The latest Victoria 3 dev diary goes deep into ‘diplomatic plays.’ These are the opening moves for any conflict in Victoria 3, so you’ll inevitably go through the process prior to any war. Diplomatic plays begin with opening moves that correspond to the war goals you may be familiar with from other Paradox games: you’ll make a play to annex another nation as subject, or to demand that it cede territory to you, or to abolish slavery.
Once you’ve picked out your play, the target will be notified, along with any nations that have a strong interest in the region and are considered ‘potential participants’ in any resulting conflict. Overlords and allies, for example, are going to take interest in what happens during negotiations.

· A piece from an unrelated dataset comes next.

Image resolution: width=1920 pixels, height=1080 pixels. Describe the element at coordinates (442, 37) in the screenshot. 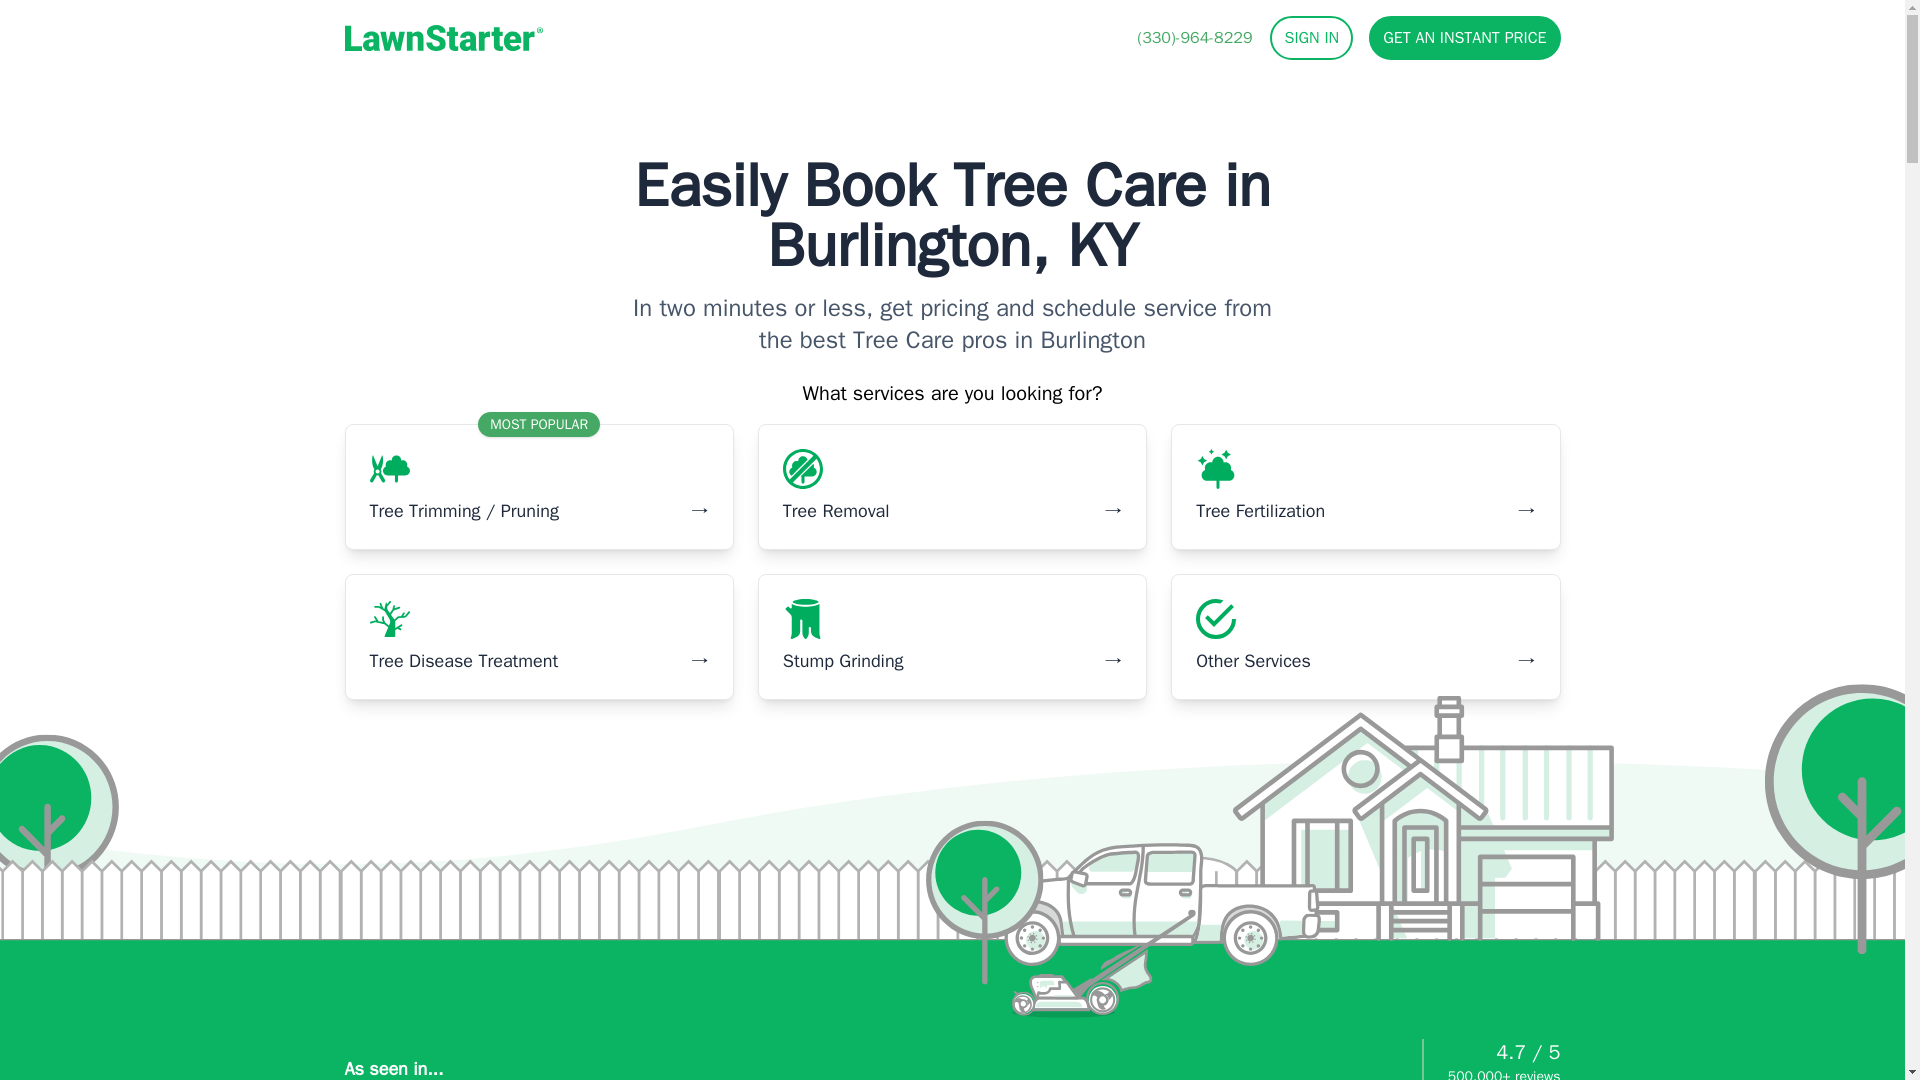

I see `LawnStarter` at that location. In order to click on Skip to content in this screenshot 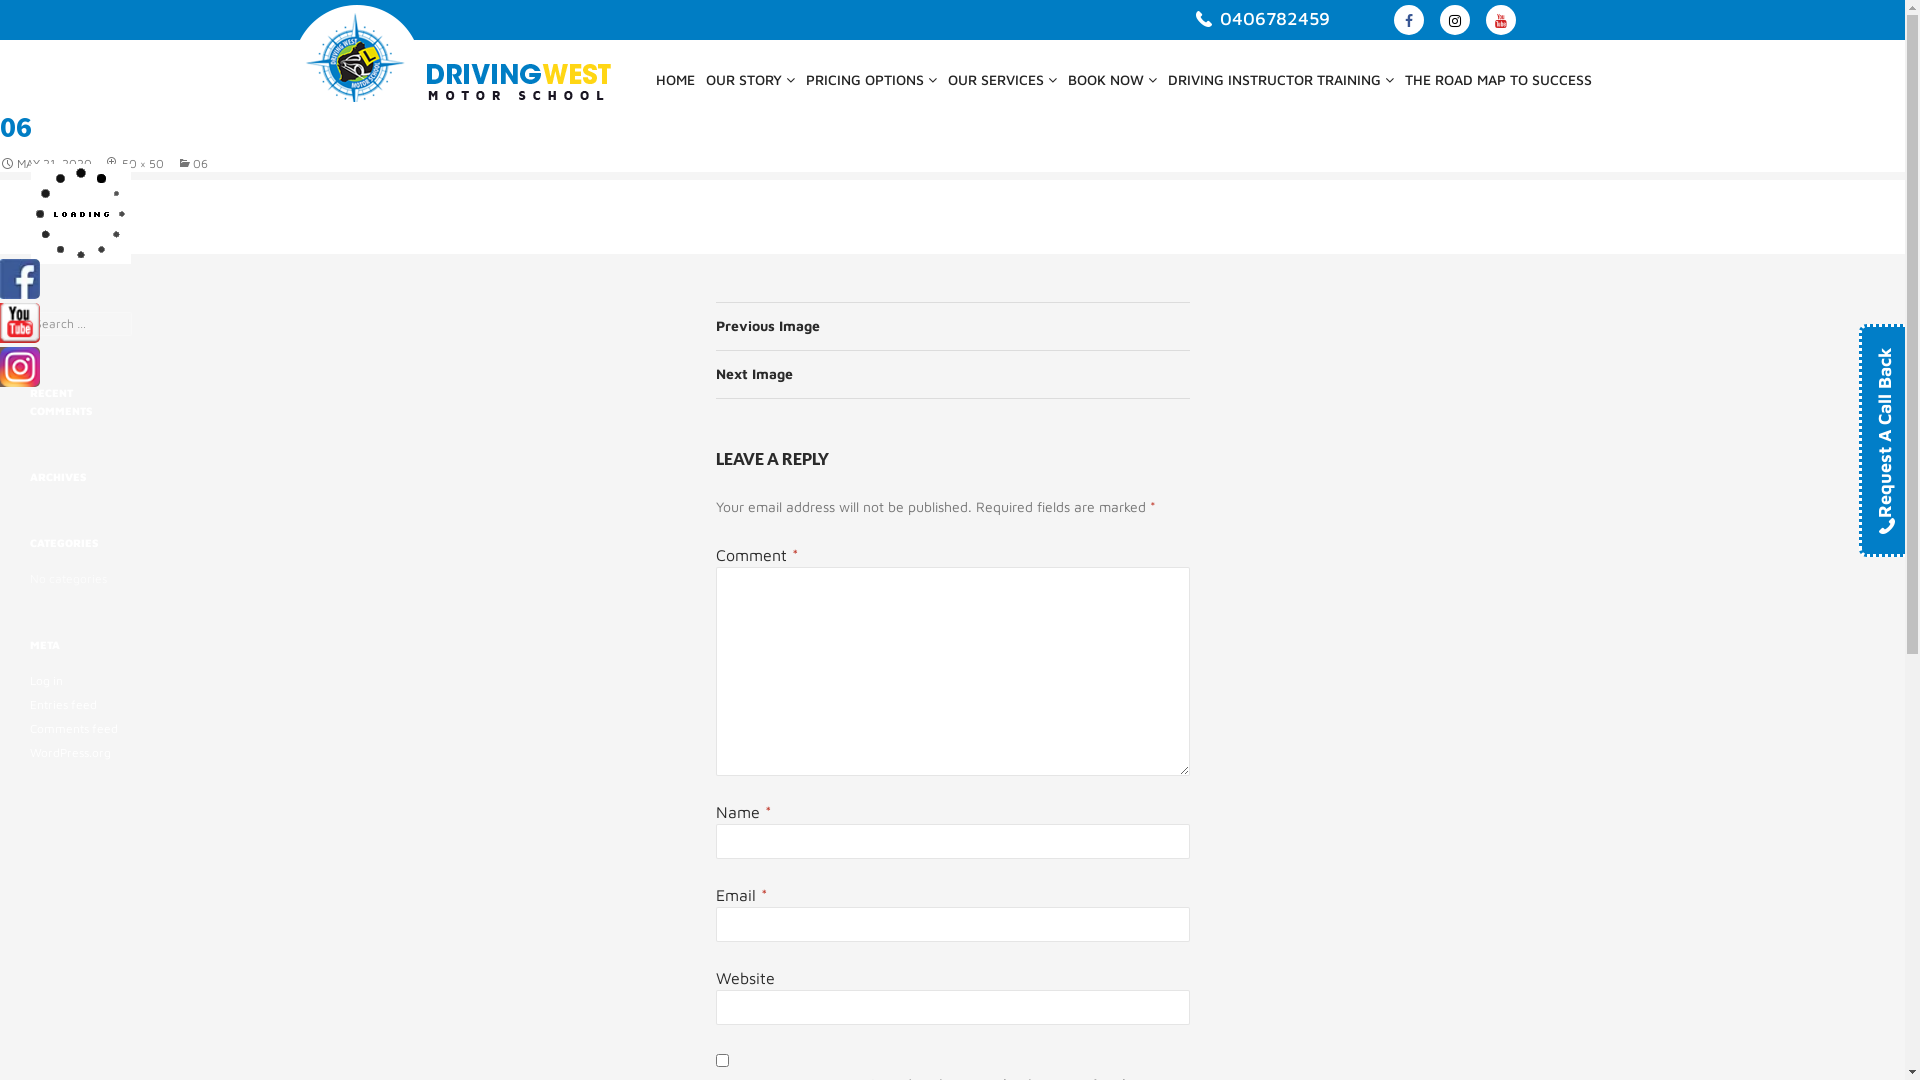, I will do `click(292, 40)`. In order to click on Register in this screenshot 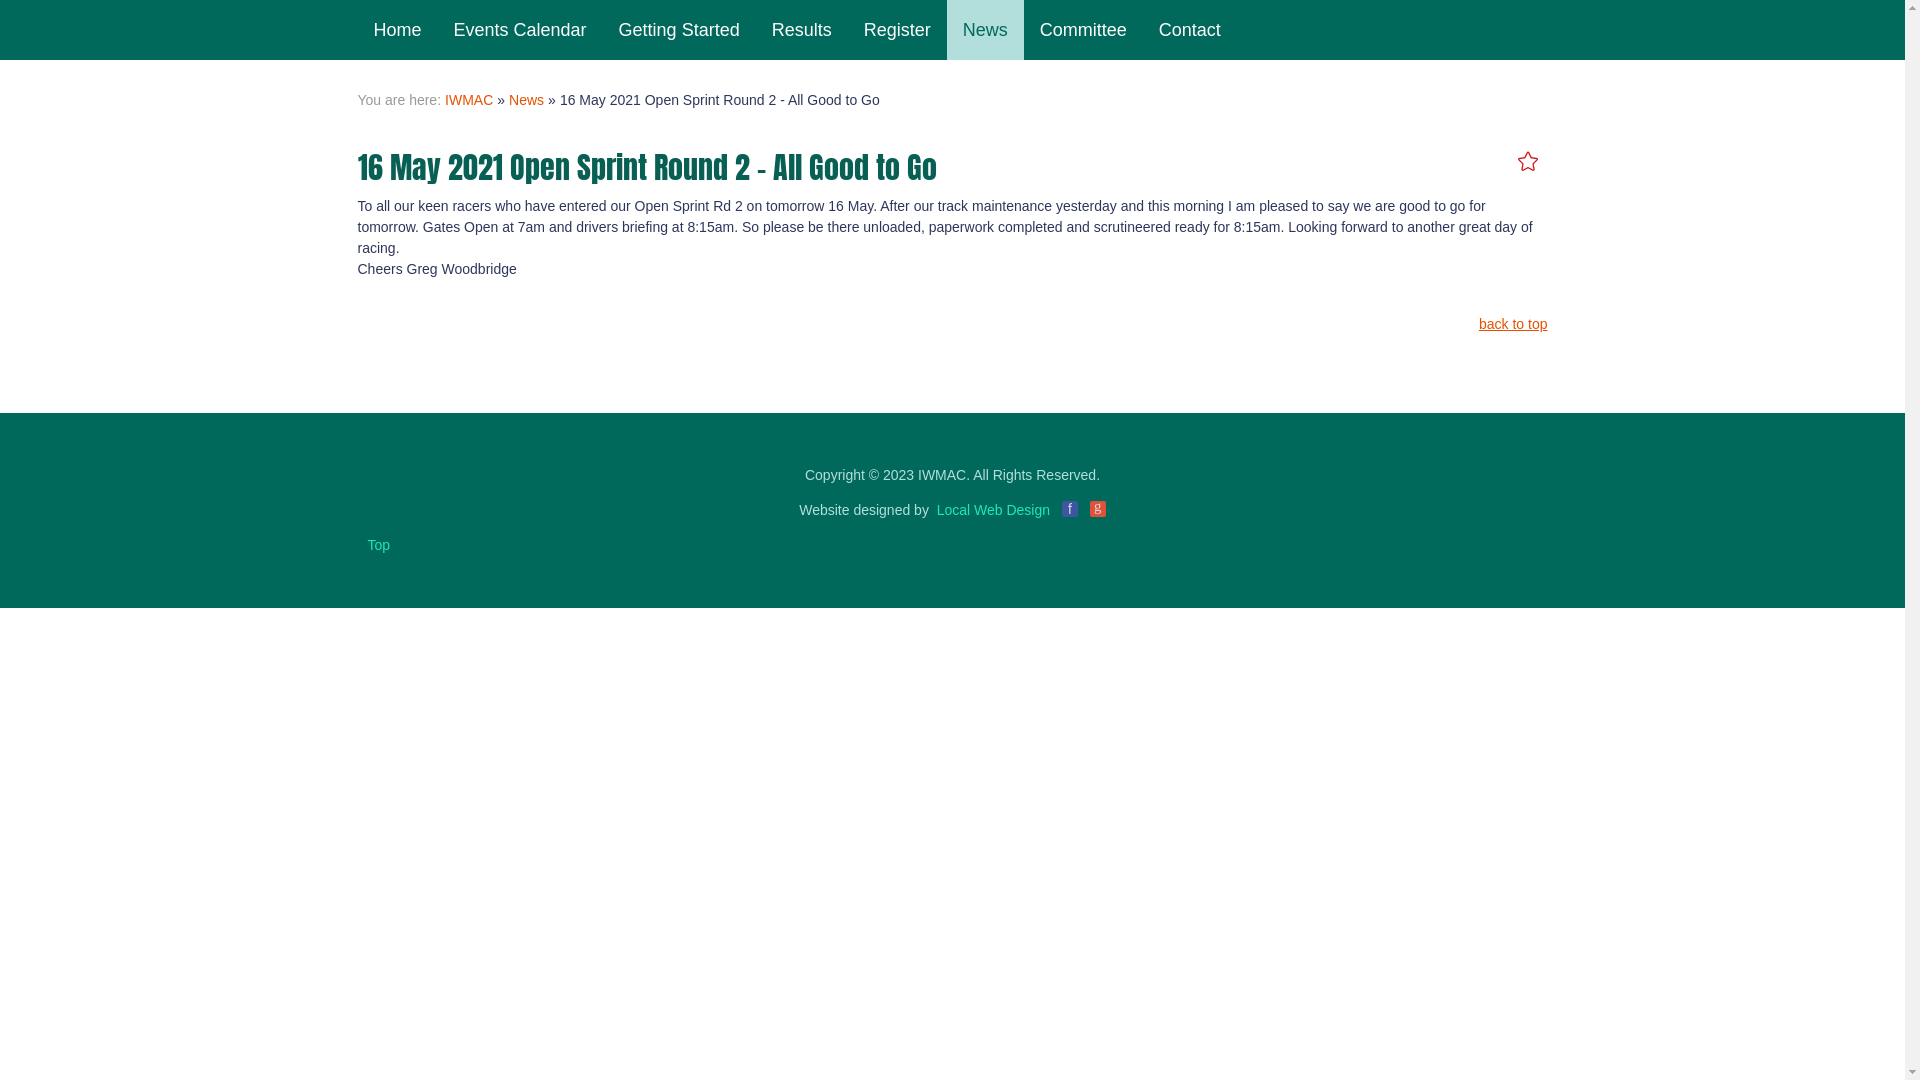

After the opening move, the active participants are assigned a number of manoeuvres, which are effectively ‘action points’ to use during the negotiation. As the diary explains, these can be used to call on allies, counter an opponent’s demands with your own, or to attempt to sway other nations to your side.
It makes for an interesting bluffing game, since both sides will want to hold as many manoeuvres as possible until the final round of negotiations, hoping to be able to respond to any plays their opponent makes. Loading up on demands or making demands that are ridiculous can cost you support, and nations who had initially been friendly to your cause might abandon you and side with your enemy.
If no resolution is reached during this phase, the countdown to war phase will begin – as Paradox points out, this part is fairly self explanatory. No further negotiations are possible, and both sides in the negotiation have to either proceed to open hostilities or opt to back down, which will concede their opponent’s main demand to them if the prospects of war aren’t favourable.
Joe Robinson had a look at this system in person earlier this year, but the diary goes into some new detail on diplomatic plays, and it sounds as though it’s going to be a complex dance of interests that’s ripe both for strategic manoeuvering as well as role-playing.